───── Supplied data
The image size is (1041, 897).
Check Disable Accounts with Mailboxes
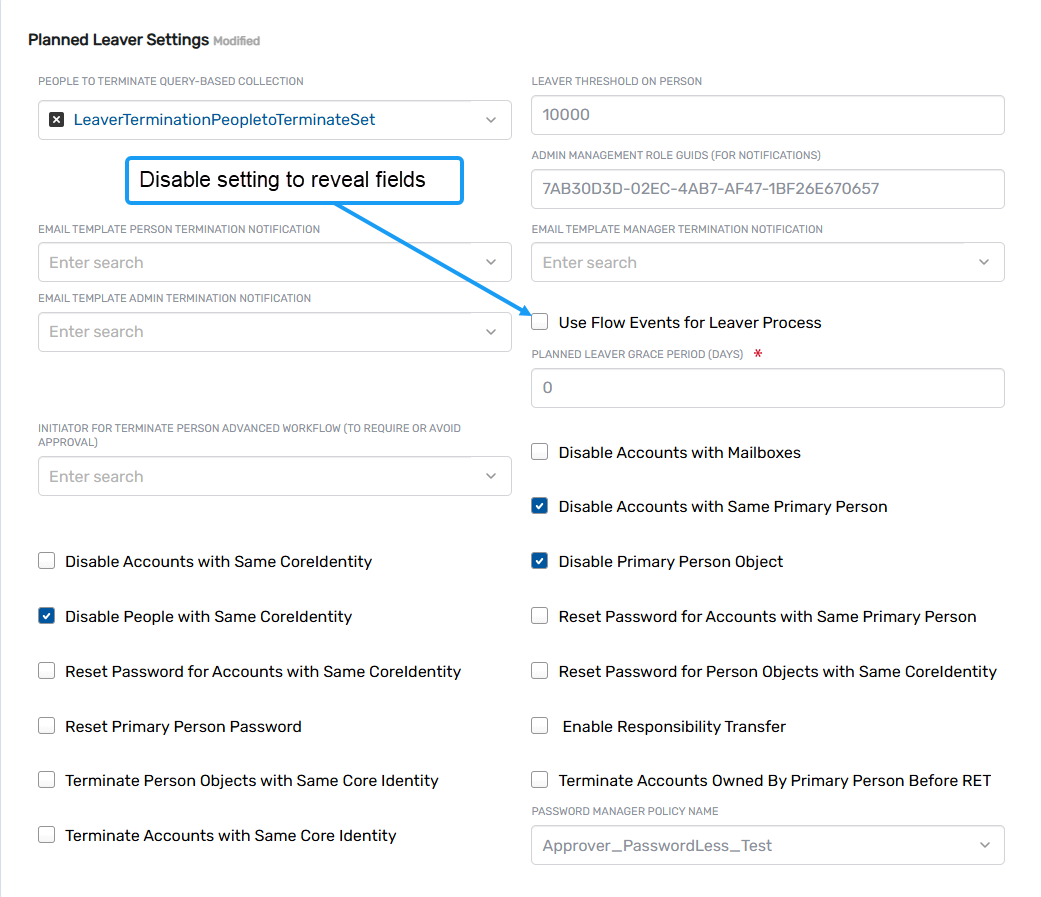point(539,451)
──────────
───── Supplied data
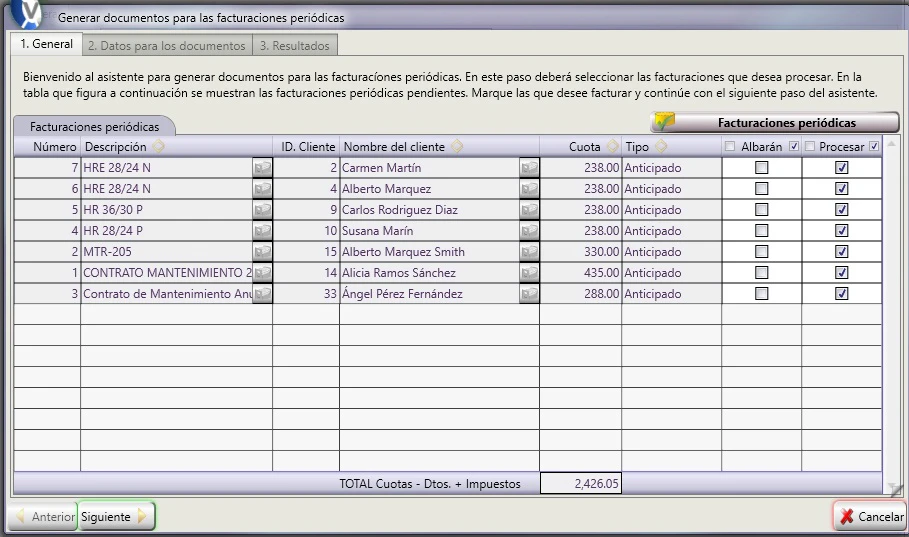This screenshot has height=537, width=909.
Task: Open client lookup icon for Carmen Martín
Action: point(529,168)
──────────
* Aim of the task
Render the lines from the one with "This screenshot has height=537, width=909." through the one with "Action: point(529,168)", both included, as a numbered list with blank lines dropped. Omit the pictures.

* Task solution
1. This screenshot has height=537, width=909.
2. Task: Open client lookup icon for Carmen Martín
3. Action: point(529,168)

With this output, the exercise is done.